福智町市場の立花文麿さん宅で8月15日、初盆を迎えた故人を送る伝統の盆踊りが開かれ、地域住民ら約100人が集まった。
この盆踊りは江戸時代に始まったと伝えられる。初盆を迎えた家々を巡るのが特徴で、今年は5軒を回った。コロナ禍による中断を経て、再開後、3回目となる。唄は、人生をテーマにした短い「端歌」と、物語を歌う長い「口説き歌」の2種類で、口伝で受け継がれてきた。

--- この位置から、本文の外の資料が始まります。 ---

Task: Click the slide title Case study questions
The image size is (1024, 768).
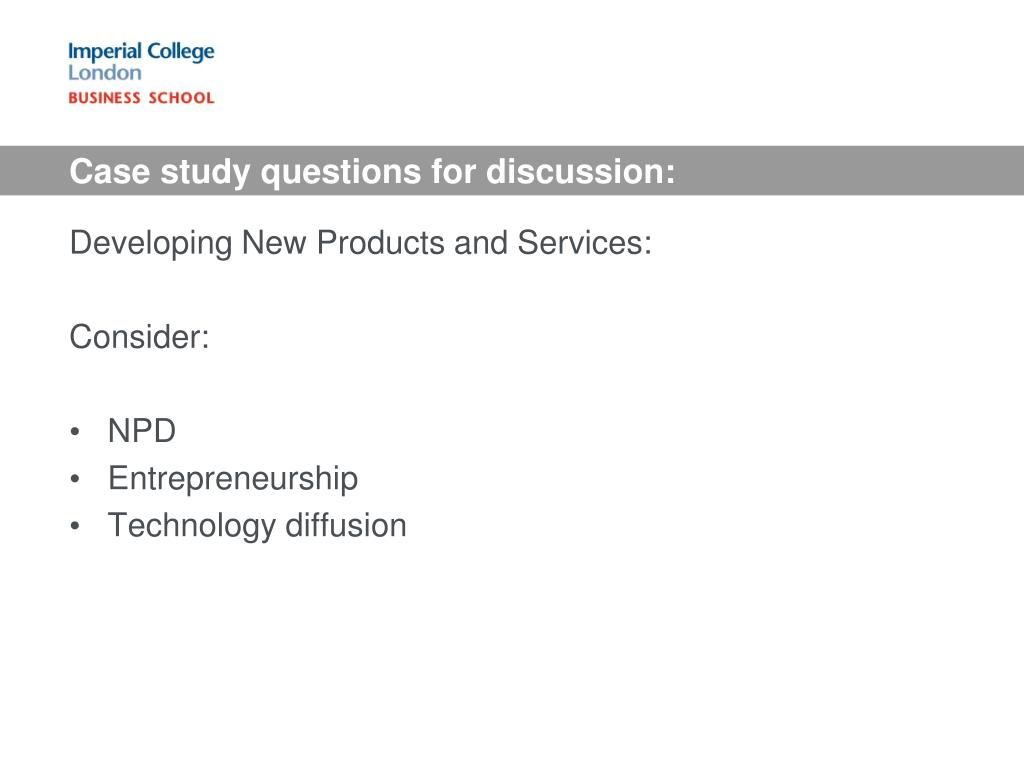Action: 372,172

市場8区長の平川正貞さんは「かつては一軒に300人もの人が集まり、家の人がお茶や菓子を振る舞っていた。生演奏・生歌で行い、特に呼びかけなくても自然と人が集まるのがここのやり方。小さい頃から参加する中で歌と踊りを覚えていく」と話す。
東京から帰省中の幡野繭香さんは「個人宅でこれだけ集まるのは珍しい。自分が亡くなった後もこうして踊ってくれる人がいると思うと心の支えになる」と話す。12歳の長女の桃香さんは「小さい頃から10回以上参加している。みんなで踊れて楽しい」と笑顔を見せていた。

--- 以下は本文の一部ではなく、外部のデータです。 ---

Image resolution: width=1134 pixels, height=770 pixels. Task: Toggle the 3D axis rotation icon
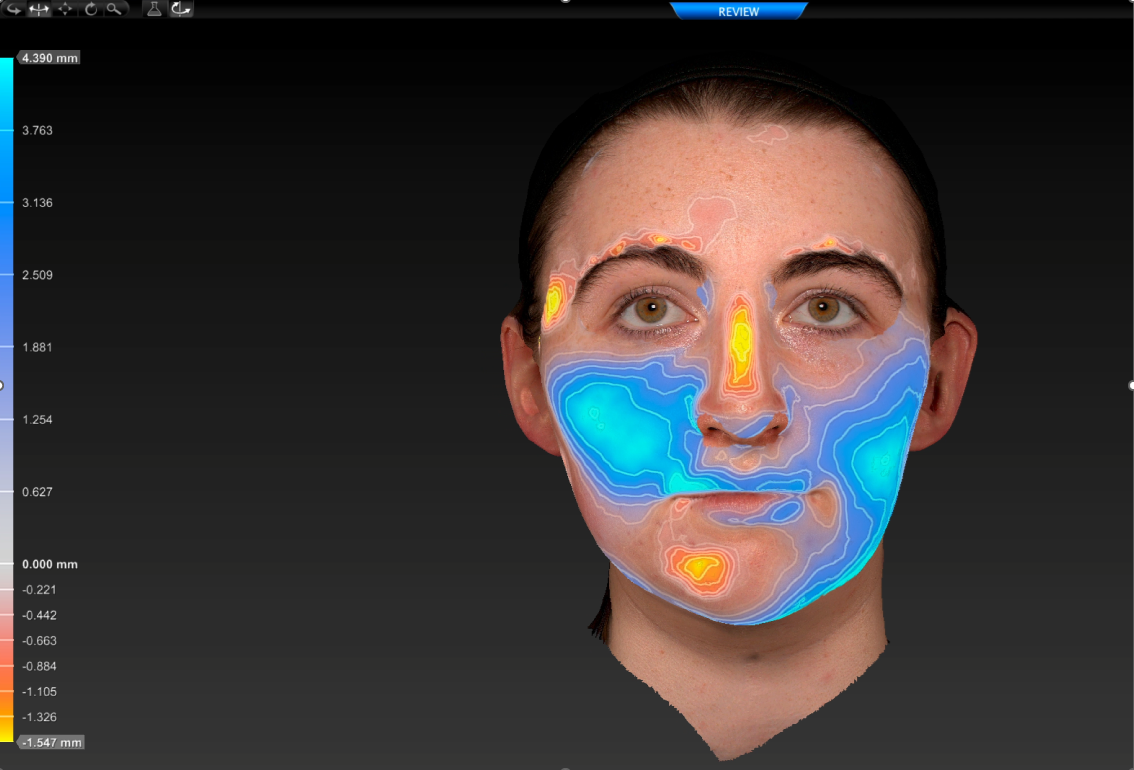[180, 9]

子どもの頃から参加しているという平川隆藏さんは「これが、お盆が来たと感じる合図。地元の伝統文化に触れさせたくて、子どもを練習から参加させている」と話す。踊りが開かれた家の遺族、今川脩平さんは「多くの方々に(昨年亡くした)祖父を送り出してもらえ、うれしい限り」と感謝の言葉を口にした。